→ **PROBLEMS AND TASKS**
- 1) In the Taylor Momsen article, which band did The Pretty Reckless open for on its 2017 U.S. tour?
- 2) Reproduce the Taylor Momsen article word for word, everything from "Taylor Momsen thought" down to "came to a halt.".

→ **READING TEXT**
Taylor Momsen thought she had it made. It was 2017 and the rock band she formed in 2009, “The Pretty Reckless,” was officially making it in the music world as a serious contender, having snagged a spot touring the U.S. as the opening act for Soundgarden, one of her all-time favorite bands. She was the happiest she’d ever been.
The band was in Detroit for the tour’s show there when they got the call that Chris Cornell, Soundgarden’s frontman, had killed himself overnight. Everything came to a halt.
“I was certainly devastated like I think a lot of people in the music world were. But it was something that I didn’t really know how to wrap my head around,” Momsen says, calling from her house in Maine, where she’s holed up at the moment, taking a break from New York City. “I wasn’t emotionally prepared to handle that.”
She canceled everything and headed home to try and process the loss in private. Writing soon followed, as music has always been her method of making sense of things, and she called their longtime producer Kato asking to get studio time. As those plans were coming together, she got the call that Kato had been killed in a motorcycle accident.
“And that was really kind of the nail in the coffin for me. I spiraled very quickly downward, very quickly into this very dark hole of just depression, substance abuse, and everything that comes along with grief, trauma and loss,” Momsen says.
Music, as cliché as she knows it is, is what pulled her out of her depression: she credits rock ‘n’ roll with saving her life.
“I finally got to a place where I could listen to music again and I asked myself, ‘What was the thing that you fell in love with? Where did this all start?’ And I did a lot of soul searching and I started at the beginning because when you lose everything, that’s really what you have to do,” she says. “You have to go back to the beginning.”
For her, that was listening to The Beatles, the first band she fell in love with, before moving on through Led Zeppelin, Pink Floyd, The Who, Neil Young, Jimi Hendrix, Bob Dylan, Eric Clapton and, finally, Soundgarden. And by then, she was ready to start writing again.

→ **DATA EXCERPTS**
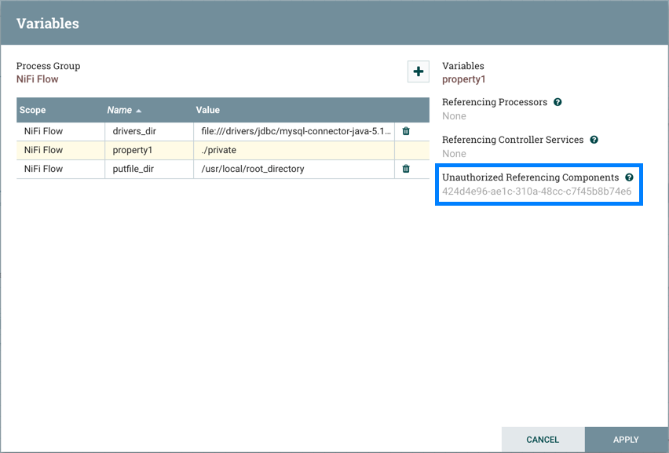Click the unauthorized component ID 424d4e96
This screenshot has width=669, height=453.
pyautogui.click(x=536, y=192)
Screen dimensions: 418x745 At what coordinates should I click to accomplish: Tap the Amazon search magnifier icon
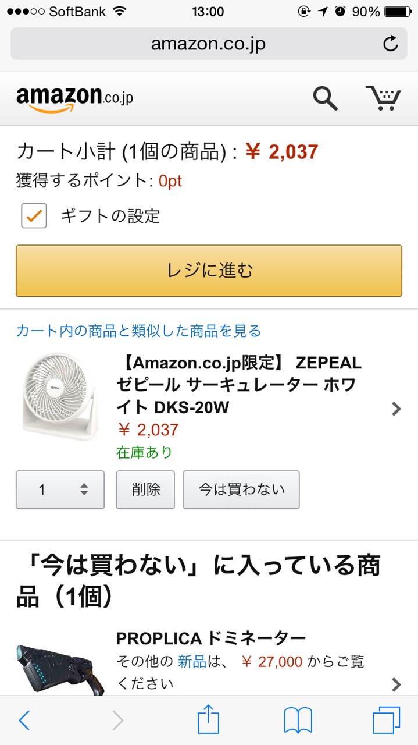[x=325, y=98]
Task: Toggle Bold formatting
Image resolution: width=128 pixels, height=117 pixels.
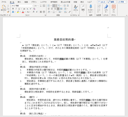Action: [13, 9]
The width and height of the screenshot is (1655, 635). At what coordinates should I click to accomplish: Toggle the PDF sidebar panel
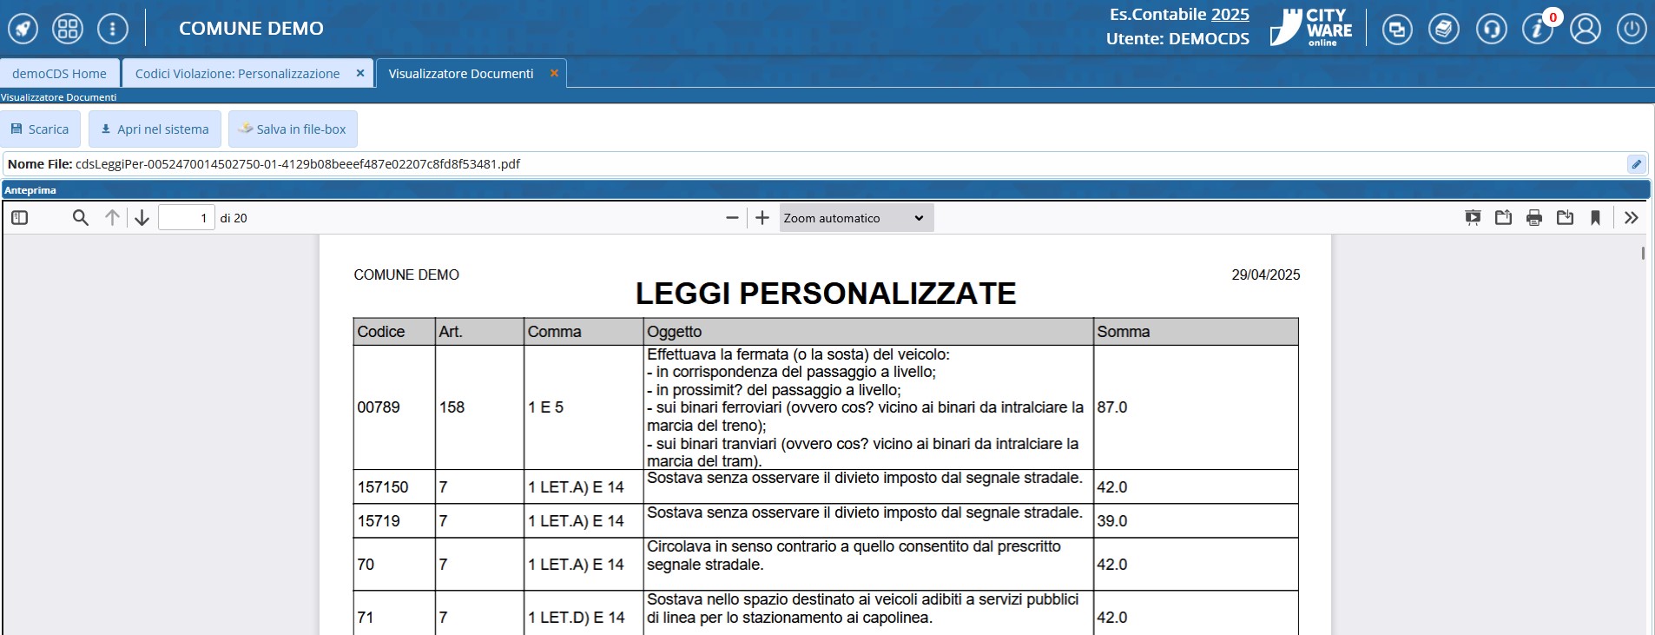pyautogui.click(x=20, y=218)
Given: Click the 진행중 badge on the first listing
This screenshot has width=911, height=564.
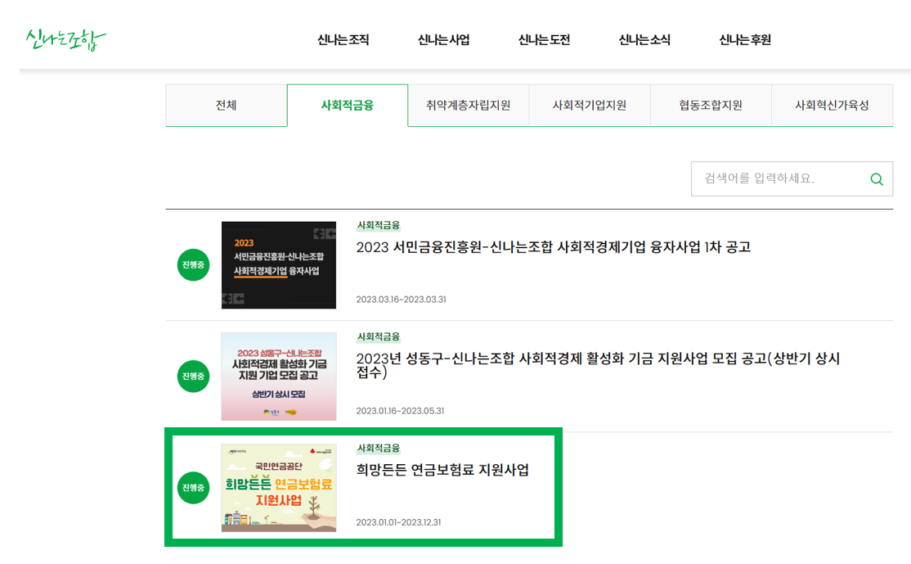Looking at the screenshot, I should 193,264.

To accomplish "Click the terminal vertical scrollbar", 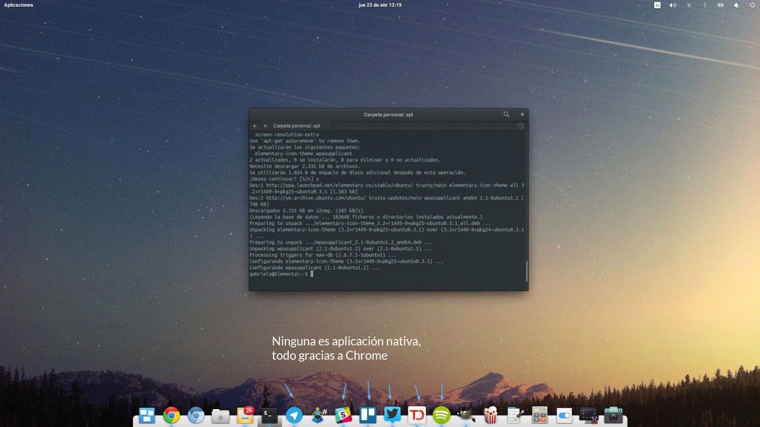I will tap(526, 270).
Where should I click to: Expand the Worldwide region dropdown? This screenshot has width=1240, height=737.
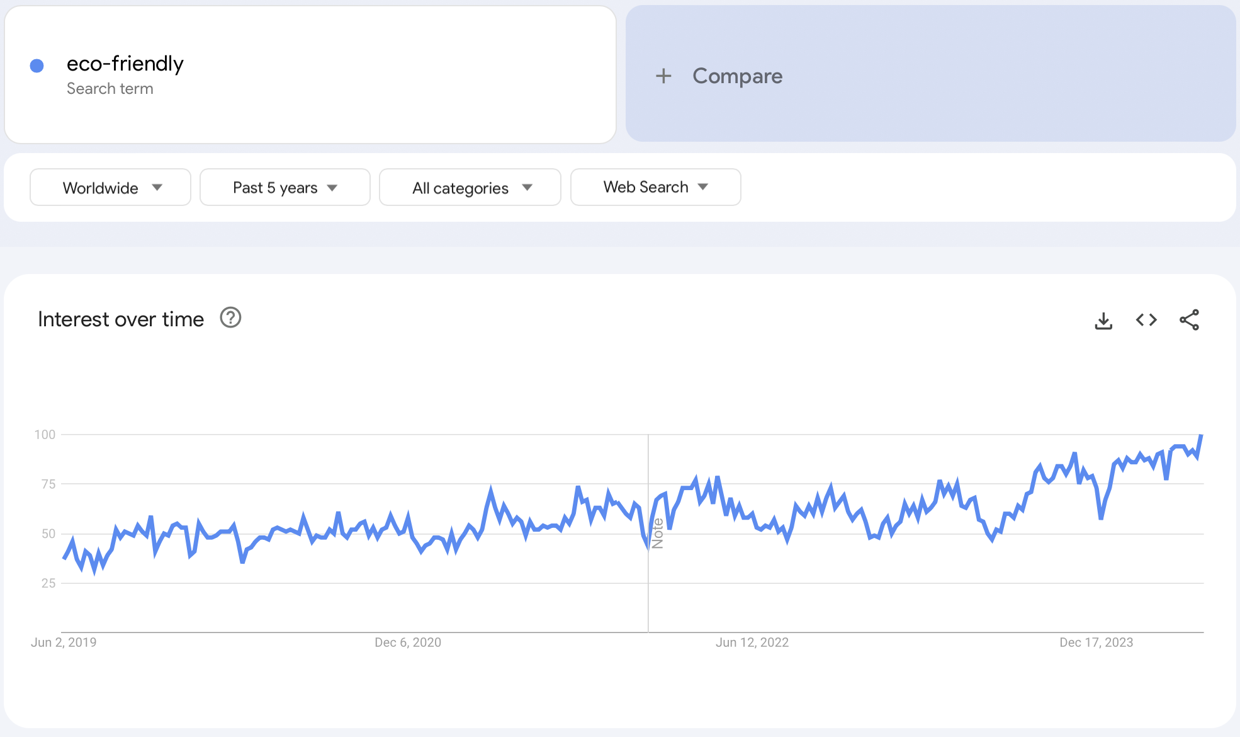pyautogui.click(x=110, y=188)
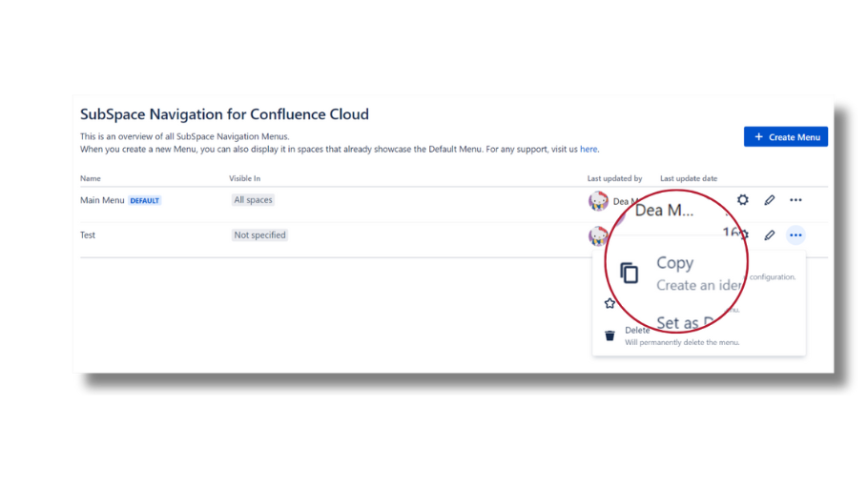This screenshot has width=868, height=488.
Task: Click the 'Not specified' visibility tag
Action: [x=260, y=235]
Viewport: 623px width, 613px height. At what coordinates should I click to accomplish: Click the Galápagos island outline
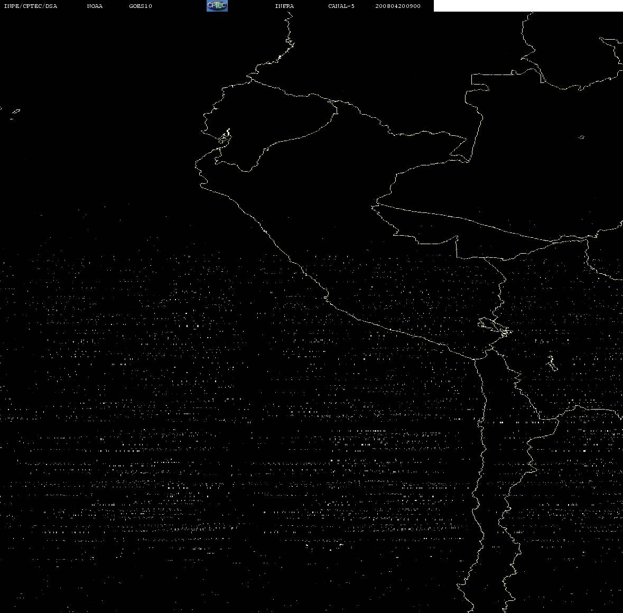[x=16, y=112]
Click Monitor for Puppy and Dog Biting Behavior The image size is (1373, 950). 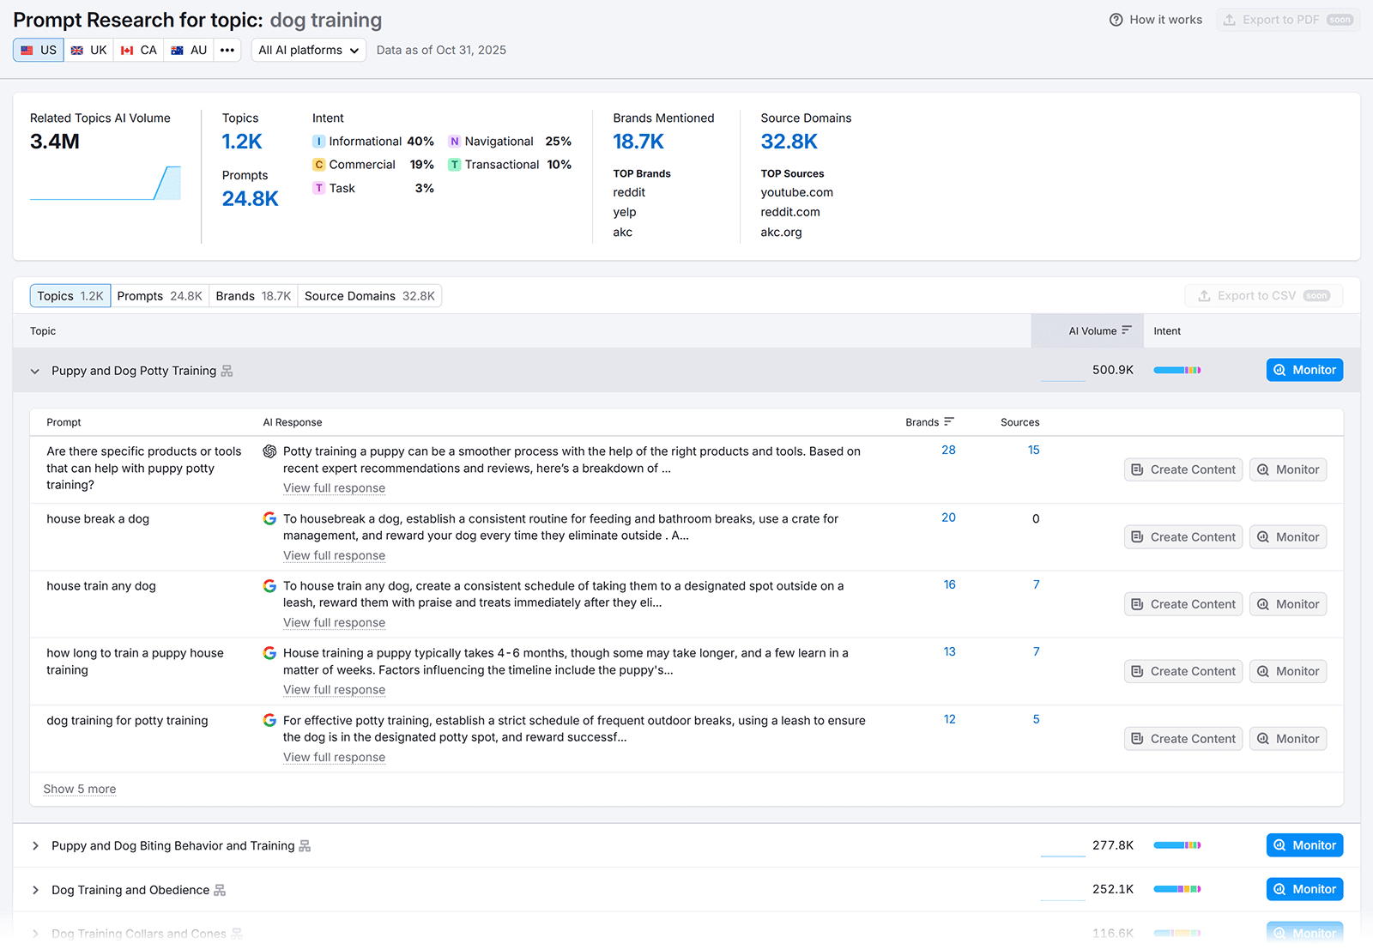pyautogui.click(x=1304, y=844)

→ **LIST OF SOLUTIONS**
- 1) Soundgarden

- 2)
Taylor Momsen thought she had it made. It was 2017 and the rock band she formed in 2009, “The Pretty Reckless,” was officially making it in the music world as a serious contender, having snagged a spot touring the U.S. as the opening act for Soundgarden, one of her all-time favorite bands. She was the happiest she’d ever been.
The band was in Detroit for the tour’s show there when they got the call that Chris Cornell, Soundgarden’s frontman, had killed himself overnight. Everything came to a halt.